In a Feb. 19 communique, the Conference of Catholic Bishops of Haiti (CEH) announced that Dumas the day before had been injured “by an explosion which reached the house where he was staying” while he was visiting the nation’s capital, Port-au-Prince.

“For the moment, Dumas’ health is stable. We entrust him to your fervent prayers for a speedy recovery,” the statement, signed by vice permanent secretary of the CEH Father Jean Rodney Brevil, said, wishing faithful a fruitful Lenten season.

Following news of the attack, the Mexican bishops conference issued a statement of solidarity with Haiti’s bishops and citizens, saying, “We are aware of the difficult situation of violence and insecurity that Haiti is suffering.”

“We admire the strength and firmness of the pastors of the Haitian church who, despite the terroristic acts they have suffered, do not give up on their evangelical mission,” they said.

In the Feb. 19 statement, signed by the president of the Mexican bishops’ conference Archbishop Rogelio Cabrra Lopez of Monterrey, and its secretary general, Bishop Ramon Castro Castro of Cuernavaca, the bishops expressed their closeness to Dumas as he recovers.

“We firmly condemn this act of violence, as well as any other terrorist action that is an attack against life and human dignity,” they said, saying they are joining their Haitian counterparts in prayer “so that times of peace, justice, and reconciliation will soon arrive for the people of Haiti.”

“Count on our prayers and on our commitment in continuing to work together as a Church for a future of hope,” they said.

The Sunday explosion that injured Dumas is the latest in a wave of violent attacks and kidnappings that have plagued Haiti for the past three years, since the assassination of President Jovenel Moise in 2021.

Moise, who faced broad political opposition, made the controversial decision to extend his tenure for one year, which led to mass upheaval and protests.

His assassination sparked a widespread political crisis, followed shortly by the outbreak of gang violence in many parts of the country, and mass protests in 2022 over rising energy prices and an increased cost of living.

Currently, it is estimated that roughly three quarters of Port-au-Prince is dominated by criminal groups and organizations.

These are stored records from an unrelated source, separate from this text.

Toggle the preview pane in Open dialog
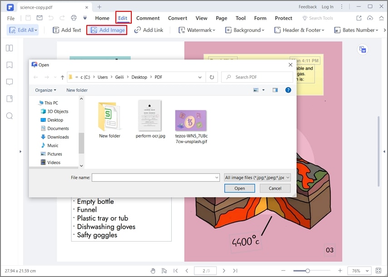388x277 pixels. (x=275, y=90)
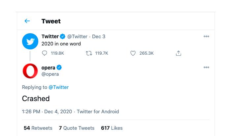
Task: Click the 1:26 PM Dec 4, 2020 timestamp
Action: (x=47, y=111)
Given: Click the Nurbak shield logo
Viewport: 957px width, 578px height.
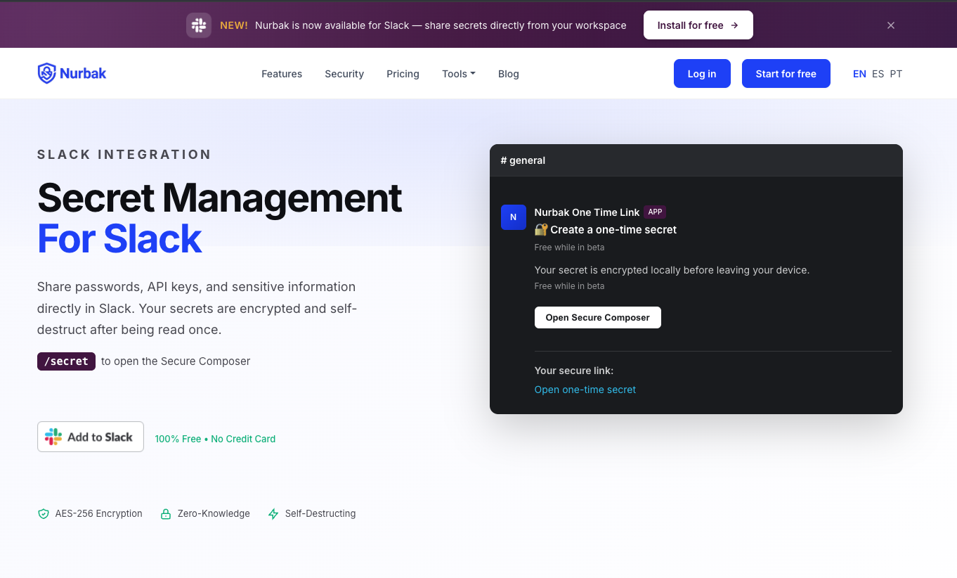Looking at the screenshot, I should 46,73.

According to a report from the United Nations Integrated Office in Haiti (BIUH), from October to December of last year, 2,327 people were killed, injured or kidnapped in Haiti, and more than 8,400 people were victims of such violence through all of 2023.

Church personnel have regularly found themselves targets of violent attacks and kidnappings for ransom.

In January, six Catholic nuns and one other hostage were abducted and released a few days later in Haiti. In 2021, five priests and two nuns were held hostage by a gang for three weeks before finally being released.

A year later, Italian nun Sister Luisa Dell’Orto was murdered during an armed attack in Port-au-Prince.

In January 2023, a Brazilian inter-congregational mission, established in Haiti after the 2010 earthquake to assist malnourished children and their mothers, was attacked by gang members. Their equipment and car were stolen, prompting the closure of the mission shortly after.

The United Nations in October 2023 approved of a Kenya-led peacekeeping mission to Haiti, however, that mission has been stalled by bureaucratic hurdles and remains on hold.

In a Jan. 8 statement on the status of the situation in Haiti, the country’s bishops asked God to intervene, and called on national authorities to “to put an immediate end to the suffering of the people.”

They referred to mass protests that erupted a day prior, on Feb. 7, with demonstrators seeking the removal of Haitian Prime Minister Ariel in compliance with a political agreement forged in 2022. The protests paralyzed the country after turning violent, leaving five people dead.

In their statement, the bishops said the people had made their desires known during the protests, and lamented that “Blood and tears have flown too much through the assassinations, kidnappings, and violence perpetrated in the past three years.”

“We have suffered enough! Close the blood valve and stop counting the dead!” they said.

The bishops said they themselves are witnesses of the “misery and suffering of our fellow citizens,” and called on Henry to consider “the seriousness of the current situation and make a wise decision for the good of the entire nation, which is gravely threatened in its foundations.”

They offered condolences to the families of the five people who died on Jan. 7, and asked Haitian citizens “to not fall into the trap of violence and the fratricidal fights that disregard our dignity, disfigure our humanity, and dishonor the image of our country.”

“Let’s mobilize all of our energies, let’s unite, and let’s commit ourselves, together, decidedly, without violence, in the path that will lead us to the new Haiti that we all desire,” they said.

After the Feb. 7 protests, Henry refused to step down, saying in a national address the next day that he could not do so since the government first needed to ensure conditions were safe enough to hold an election.

The CEH has offered no further update on Dumas’s condition, or when he is expected to return to his duties.